United Airlines Gets Rid of Middle Seat on Some Flights
The middle seat is one of aviation's most universally hated features. United Airlines is trying something new with it.
The carrier announced Monday that its newest Airbus A321XLR jets will include a special Economy Plus row where the middle seat is replaced with a permanently fixed shared table, giving the window and aisle seat passengers extra space and elbow room on longer flights. United says it will be the first US carrier to offer this seating design.
The A321XLR fleet — 50 planes total — will begin domestic service this fall and start flying international routes by early 2027. Over half the fleet will be in service by 2028. Some will replace United's aging Boeing 757 on existing international routes, while others will open new destinations in Europe and South America.
Economy Plus seats on the XLR already come with three additional inches of legroom compared to standard Economy. The middle-seat-turned-table row adds elbow room on top of that.

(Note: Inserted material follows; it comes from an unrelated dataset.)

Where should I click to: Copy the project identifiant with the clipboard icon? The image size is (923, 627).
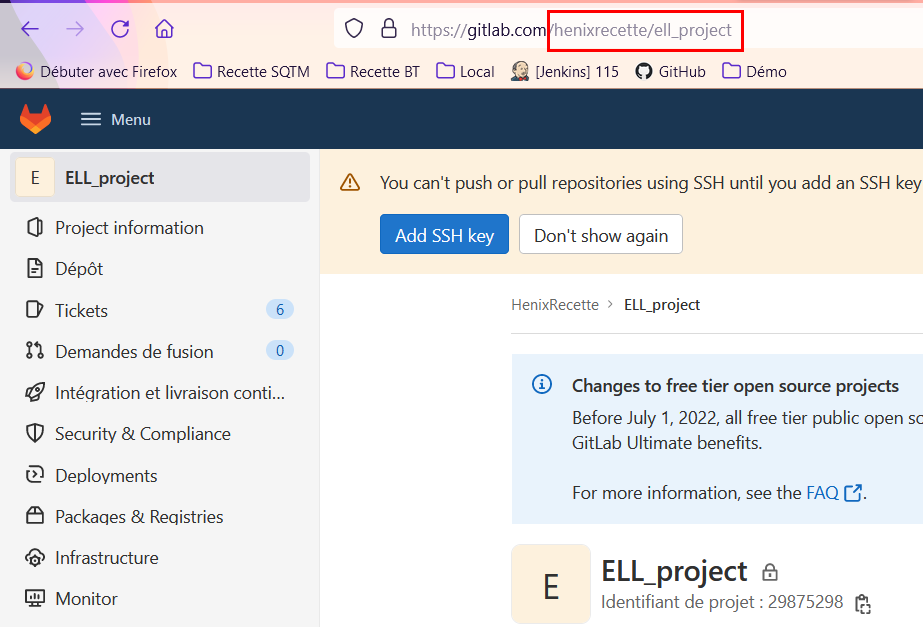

Pricing for the new seating option hasn't been announced yet — it goes on sale later this year.
United's Broader Bet on Cabin Comfort
This isn't the only new seating concept United has unveiled recently. Back in March the airline announced a feature called Relax Row, set to launch in 2027 on Boeing 787 and 777 aircraft. Relax Row lets travelers purchase an entire three-seat Economy row located between Economy and Premium Plus — the seats convert into a couch-style sleeping surface with the help of adjustable leg rests. It's designed specifically for overnight long-haul flights where lying flat makes a meaningful difference in how you arrive.
Together the two announcements signal a clear strategic direction for United — differentiating its Economy and Economy Plus products with tangible, physical comfort upgrades rather than relying purely on loyalty programs and in-flight entertainment to compete. The middle seat table concept in particular addresses something budget and mid-range travelers have complained about forever: the feeling of being sandwiched between strangers with no personal space and nowhere to put anything.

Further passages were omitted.